Giriş ve Amaç: Çalışmamızda kliniğimizde son 1 yılda varis dışı üst gastrointestinal sistem kanaması tanısıyla özofagogastroduodenoskopi yapılan vakaların incelenmesi, 1993 ve 2008 yılındaki verilerle karşılaştırılması amaçlanmıştır. Gereç ve Yöntem: S.B.Ü. Derince Eğitim ve Araştırma Hastanesi Gastroenteroloji Kliniği’nde son 1 yılda varis dışı üst gastrointestinal sistem kanama tanısıyla özofagogastroduodenoskopi yapılan tüm hastalar, retrospektif olarak taranmıştır. Tespit edilen toplam 160 hastanın demografik verileri, komorbiditeleri ve özofagogastroduodenoskopi sonuçları analiz edilmiştir. Elde edilen sonuçlar aynı bölgede elde edilen 1993 ve 2008 verileri ile karşılaştırılmıştır. Bulgular: Erkek kadın oranı 2:1, ortalama yaş 59.8’dir. En sık gastritler, ikinci olarak peptik ülser saptanmıştır. Ülserler en sık bulbusta görülmüştür. Bulbus ülserlerinde antruma göre aktif kanama bulguları daha sıktır. 1993 ve 2008 verilerine göre yaş ortalaması ve kadınların oranı artış göstermektedir. Duodenal ve gastrik ülserler anlamlı ölçüde azalırken gastritlerin oranı artmaktadır. Sonuç: Varis dışı üst gastrointestinal sistem kanamaları erkeklerde ve ileri yaşta daha fazladır. Son 25 yılda artan yaşam süresi ve Helicobacter pylori tedavi başarısındaki artışa bağlı olarak hastaların ortalama yaşları artmakta, ülser sıklığı azalmaktadır. Güncel tedavi yaklaşımları sayesinde gastrointestinal sistem kanamalarına bağlı mortalite oranları azaltılabilir.

Nonvariceal upper gastrointestinal system bleeding: What has been changed in the last 25 years?

Background and Aims: In our study, we aimed to investigate patients with nonvariceal upper gastrointestinal system bleeding who underwent esophagogastroduodenoscopy within the past one year and compared them against cases from the year 1993 and 2008. Materials and Methods: All patients diagnosed with nonvariceal upper gastrointestinal system bleeding who underwent esophagogastroduodenoscopy in the Gastroenterology Clinic of S.B.U. Derince Training and Research Hospital in the last one year were retrospectively reviewed.

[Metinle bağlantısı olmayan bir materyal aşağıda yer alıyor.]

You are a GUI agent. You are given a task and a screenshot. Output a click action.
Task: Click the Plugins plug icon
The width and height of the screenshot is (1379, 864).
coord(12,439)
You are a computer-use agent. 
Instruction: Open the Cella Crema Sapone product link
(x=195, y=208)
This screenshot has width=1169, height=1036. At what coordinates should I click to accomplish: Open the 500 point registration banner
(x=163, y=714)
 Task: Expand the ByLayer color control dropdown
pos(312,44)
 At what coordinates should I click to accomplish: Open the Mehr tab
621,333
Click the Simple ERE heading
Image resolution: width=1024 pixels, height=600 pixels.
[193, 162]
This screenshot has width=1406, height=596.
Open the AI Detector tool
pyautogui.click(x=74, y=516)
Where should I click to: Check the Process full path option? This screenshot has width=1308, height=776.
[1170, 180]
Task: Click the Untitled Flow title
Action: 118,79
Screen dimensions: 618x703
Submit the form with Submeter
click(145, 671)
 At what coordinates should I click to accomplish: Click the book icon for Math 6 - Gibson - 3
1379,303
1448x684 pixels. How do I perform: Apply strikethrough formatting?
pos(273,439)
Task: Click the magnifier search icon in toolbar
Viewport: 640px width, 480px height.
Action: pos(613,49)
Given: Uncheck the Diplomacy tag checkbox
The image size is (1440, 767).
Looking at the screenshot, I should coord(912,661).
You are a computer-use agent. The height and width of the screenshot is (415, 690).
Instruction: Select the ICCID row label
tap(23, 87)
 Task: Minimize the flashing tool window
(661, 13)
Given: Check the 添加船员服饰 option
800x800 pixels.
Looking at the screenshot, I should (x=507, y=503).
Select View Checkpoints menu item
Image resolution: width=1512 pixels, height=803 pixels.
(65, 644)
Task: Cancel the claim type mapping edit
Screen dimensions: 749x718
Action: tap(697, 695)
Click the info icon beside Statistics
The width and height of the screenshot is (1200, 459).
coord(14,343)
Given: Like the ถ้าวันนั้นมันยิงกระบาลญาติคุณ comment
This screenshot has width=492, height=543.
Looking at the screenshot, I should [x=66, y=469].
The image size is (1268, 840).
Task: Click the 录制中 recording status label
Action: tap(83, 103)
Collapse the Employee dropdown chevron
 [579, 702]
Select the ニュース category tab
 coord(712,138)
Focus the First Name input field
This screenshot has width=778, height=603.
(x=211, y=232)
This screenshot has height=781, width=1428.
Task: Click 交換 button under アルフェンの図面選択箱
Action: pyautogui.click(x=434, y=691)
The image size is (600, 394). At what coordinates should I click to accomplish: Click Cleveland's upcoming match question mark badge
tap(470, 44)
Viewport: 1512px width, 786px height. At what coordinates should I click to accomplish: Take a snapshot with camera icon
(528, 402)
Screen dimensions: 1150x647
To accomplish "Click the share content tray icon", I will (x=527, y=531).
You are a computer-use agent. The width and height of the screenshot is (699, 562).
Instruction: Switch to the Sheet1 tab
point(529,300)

Demographic data, comorbidities, and esophagogastroduodenoscopy results of 160 patients were analyzed. The results were compared with data from 1993 and 2008. Results: In our patient cohort, the male:female ratio was 2:1 and the mean age was 59.8 years. The most common cause of bleeding was gastritis, followed by peptic ulcers. Ulcers were most commonly seen in the bulbus region. The presence of active bleeding was more common in bulbus ulcers compared to the antrum. The mean age and the proportion of women in our patient cohort were higher than in the 1993 and 2008 data. Additionally, duodenal and gastric ulcers were significantly reduced, while gastritis increased in patients from the last year as compared with those in 1993 and 2008. Conclusion: Nonvariceal upper gastrointestinal bleeding is more common in males and in older patients. The mean age of the patients increased and the frequency of ulcers decreased owing to the increase in life expectancy and success of Helicobacter pylori treatment over the past 25 years. Due to current treatment approaches, mortality rates associated with gastrointestinal system bleeding can be reduced.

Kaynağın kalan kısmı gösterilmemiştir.